• Record excerpts
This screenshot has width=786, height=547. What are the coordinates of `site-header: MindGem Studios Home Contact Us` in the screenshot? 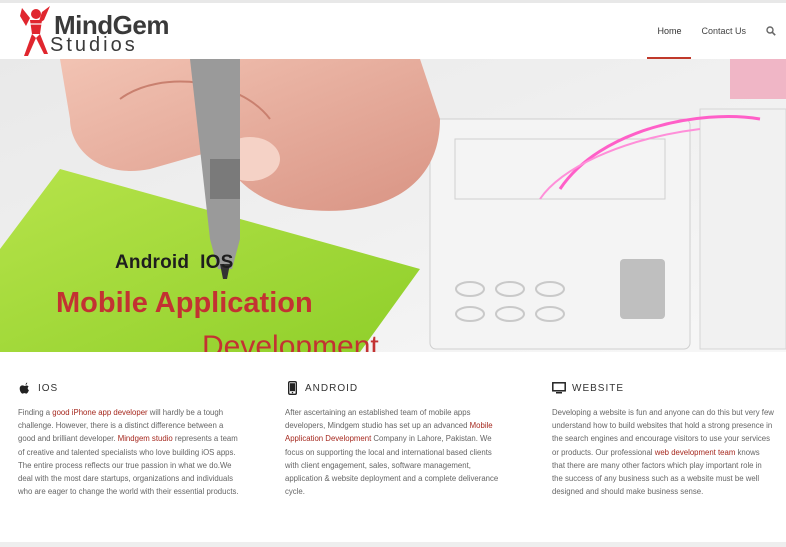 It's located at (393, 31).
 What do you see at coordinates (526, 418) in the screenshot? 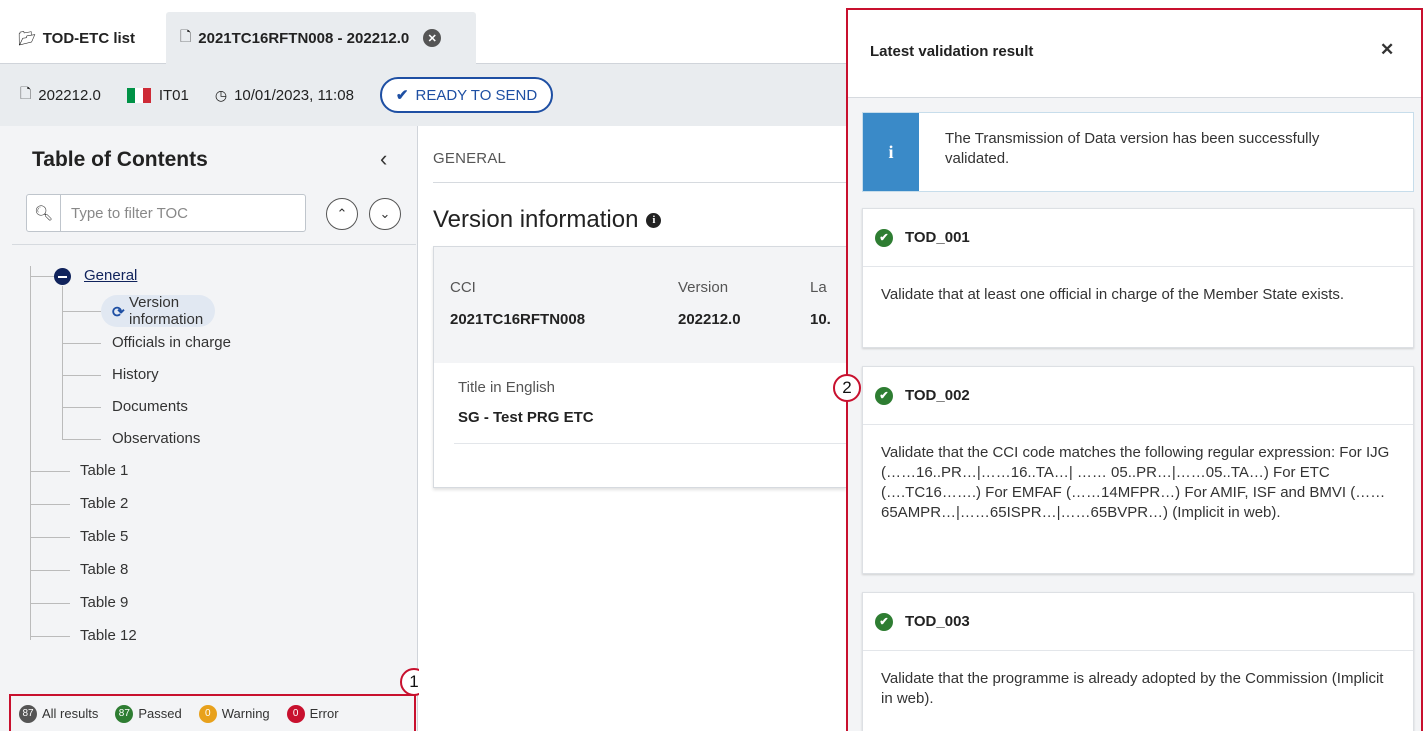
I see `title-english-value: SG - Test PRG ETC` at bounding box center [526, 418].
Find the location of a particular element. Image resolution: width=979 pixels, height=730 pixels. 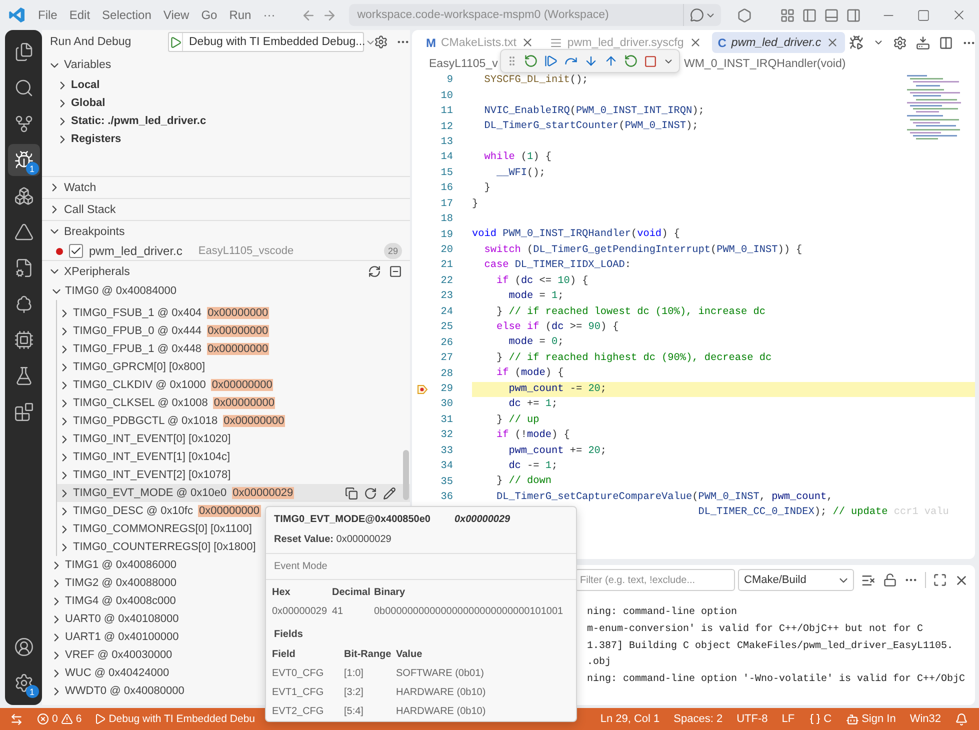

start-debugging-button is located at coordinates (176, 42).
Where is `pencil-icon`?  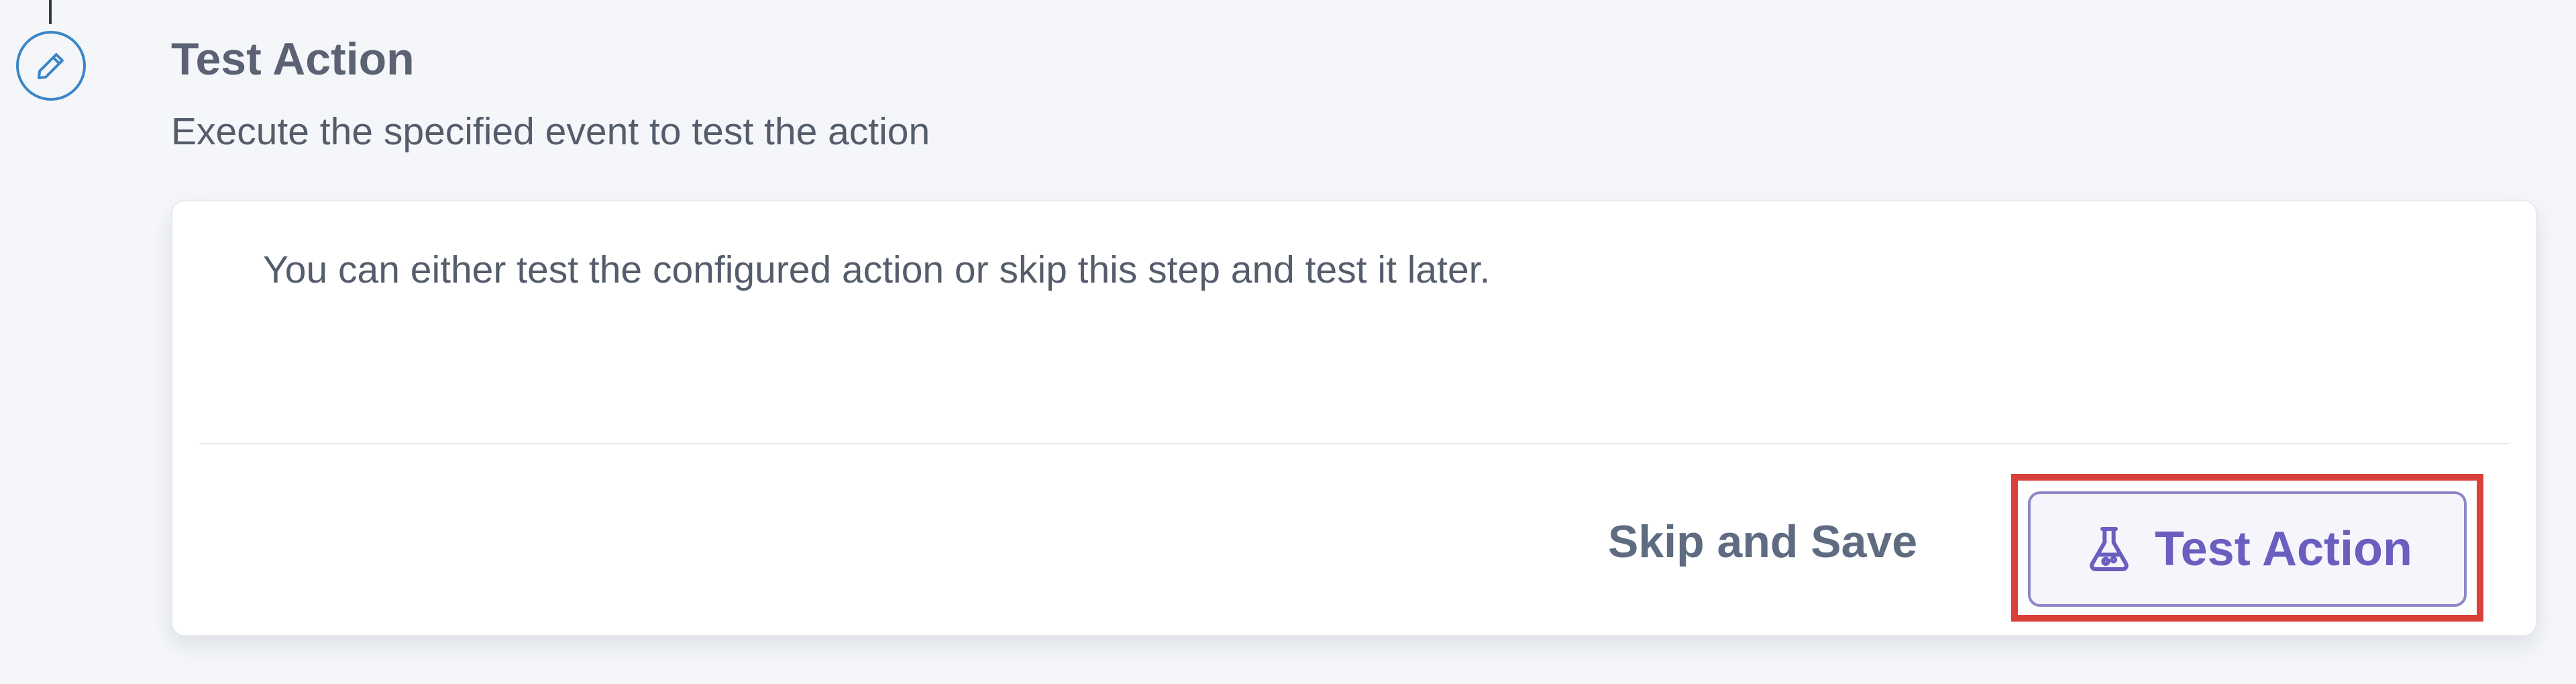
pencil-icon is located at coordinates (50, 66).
* * *
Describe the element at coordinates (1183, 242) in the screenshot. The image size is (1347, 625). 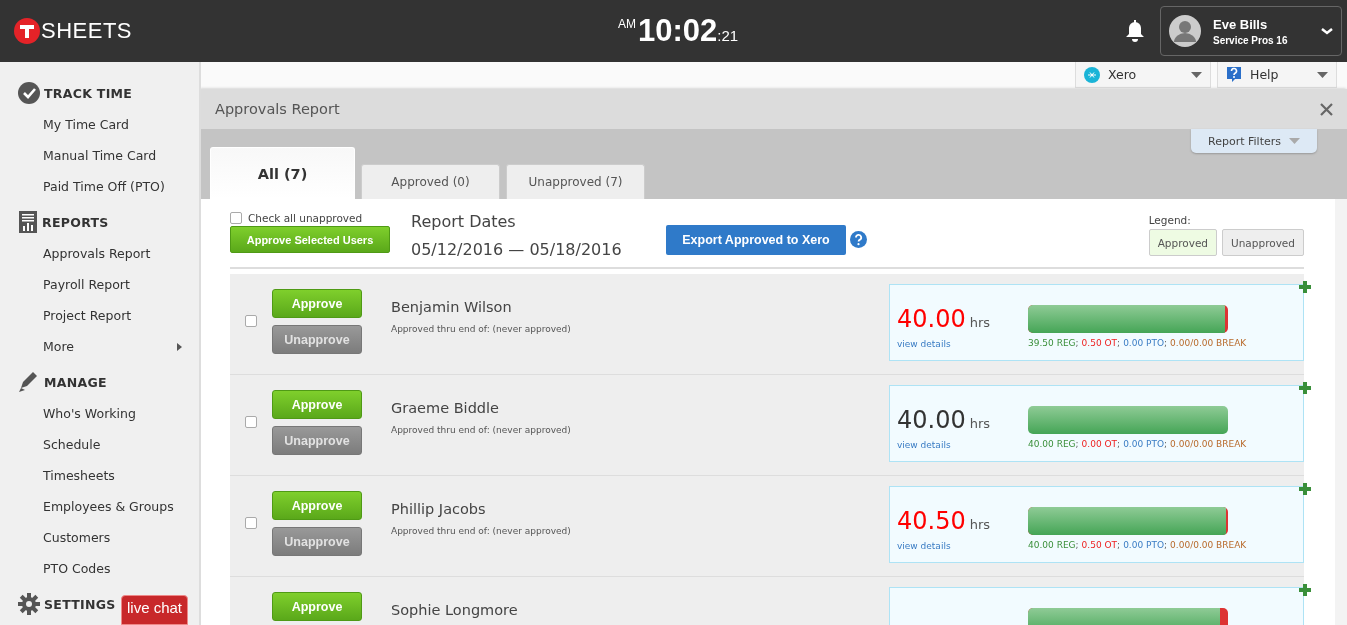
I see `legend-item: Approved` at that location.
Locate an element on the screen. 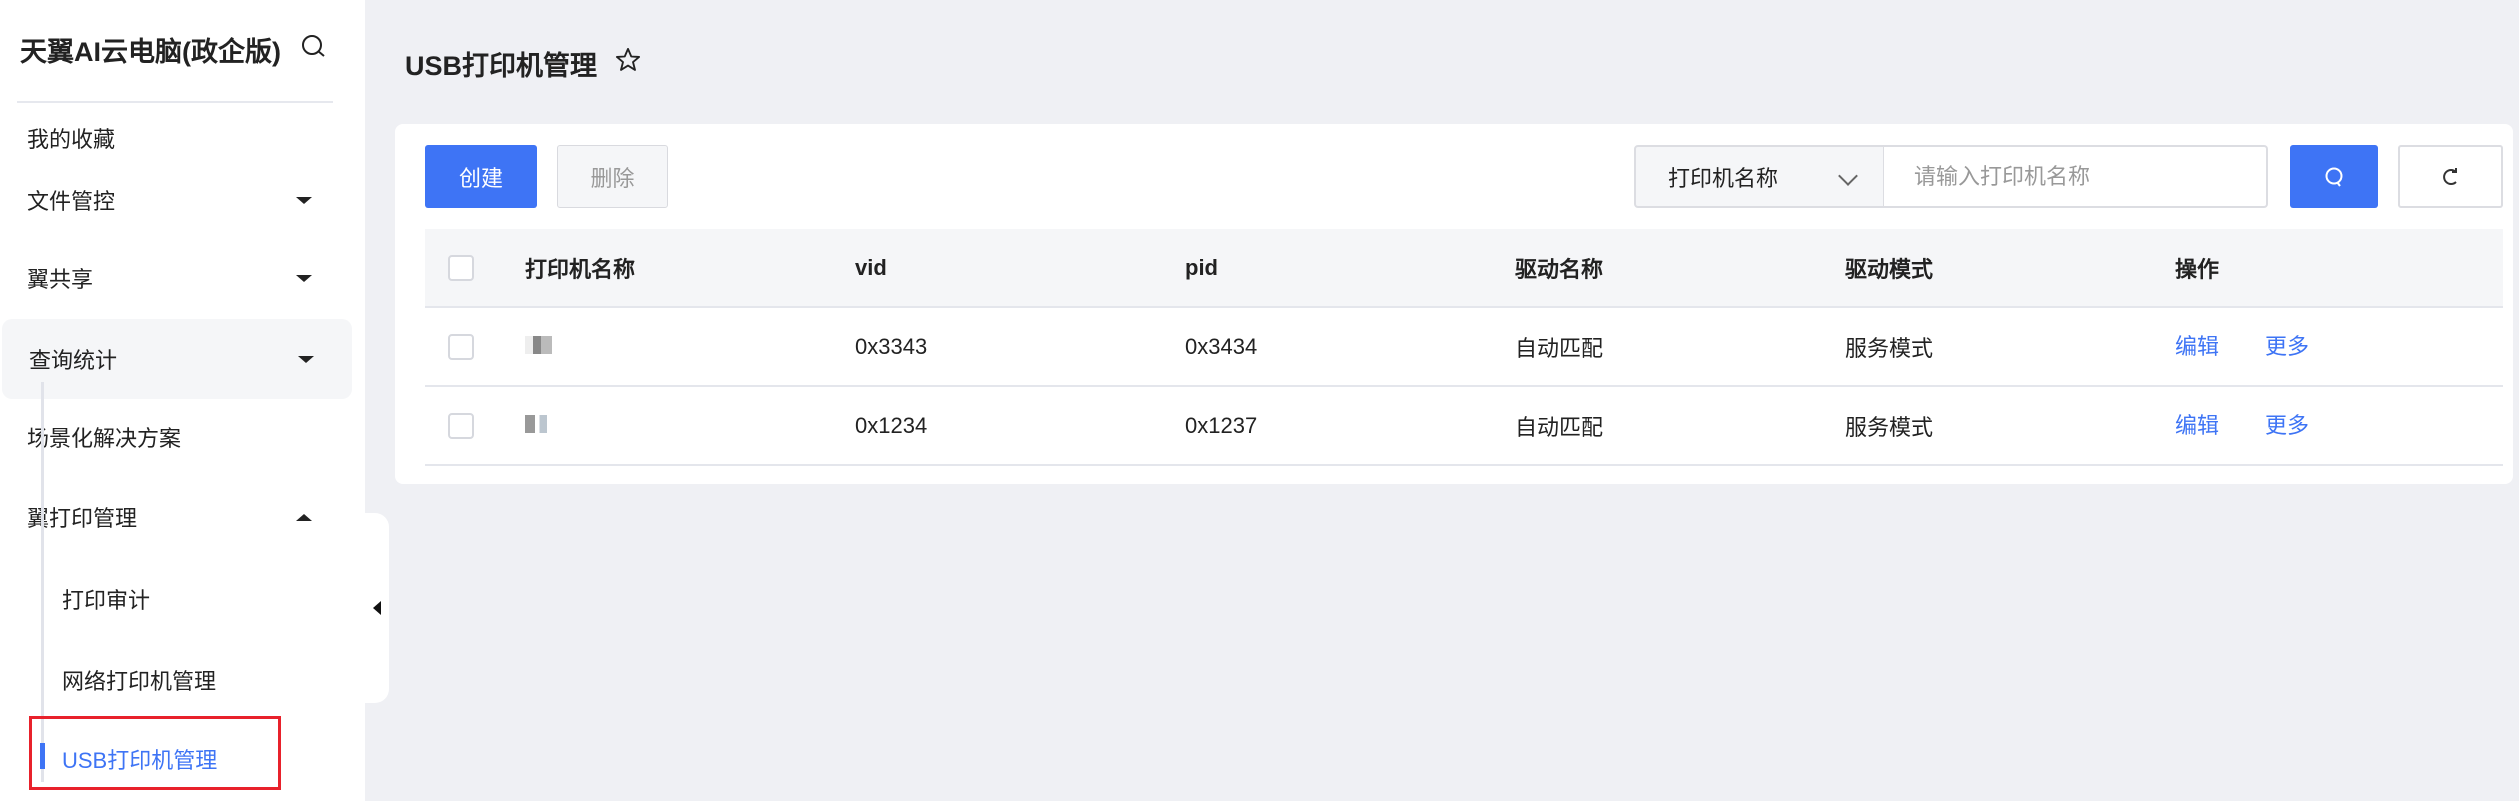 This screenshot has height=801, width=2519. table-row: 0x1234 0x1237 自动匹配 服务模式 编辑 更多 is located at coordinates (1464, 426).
---
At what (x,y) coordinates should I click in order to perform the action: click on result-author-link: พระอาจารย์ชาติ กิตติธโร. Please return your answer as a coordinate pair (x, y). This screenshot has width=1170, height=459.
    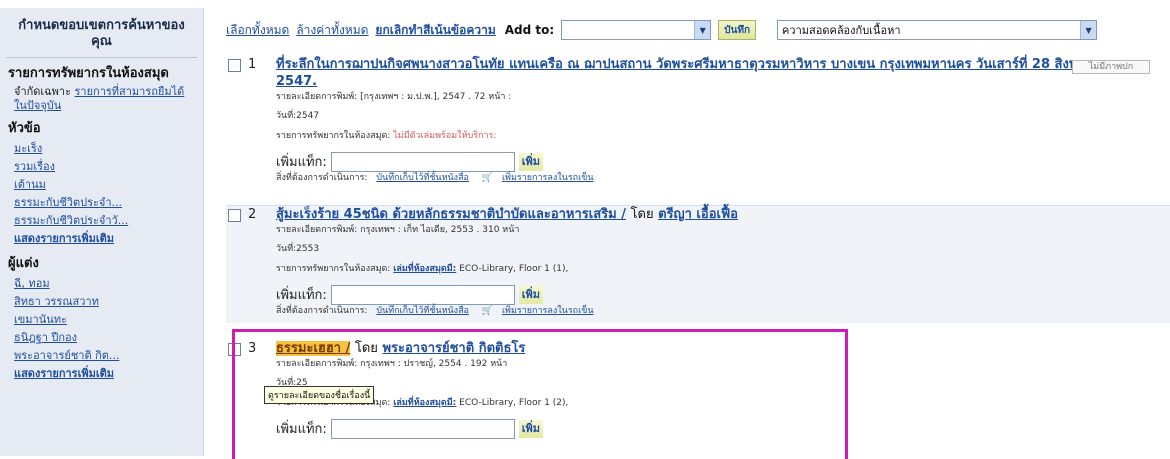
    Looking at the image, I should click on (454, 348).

• Assigned task
Starting at the line that contains "What do you", write out the lines above word for word, ending with the line that contains "pencil-icon is located". Leave the pictures out.

• Answer to this task
 What do you see at coordinates (526, 418) in the screenshot? 
I see `title-english-value: SG - Test PRG ETC` at bounding box center [526, 418].
Find the location of a particular element. Image resolution: width=979 pixels, height=730 pixels. 

start-debugging-button is located at coordinates (176, 42).
Where is `pencil-icon`?  
pencil-icon is located at coordinates (50, 66).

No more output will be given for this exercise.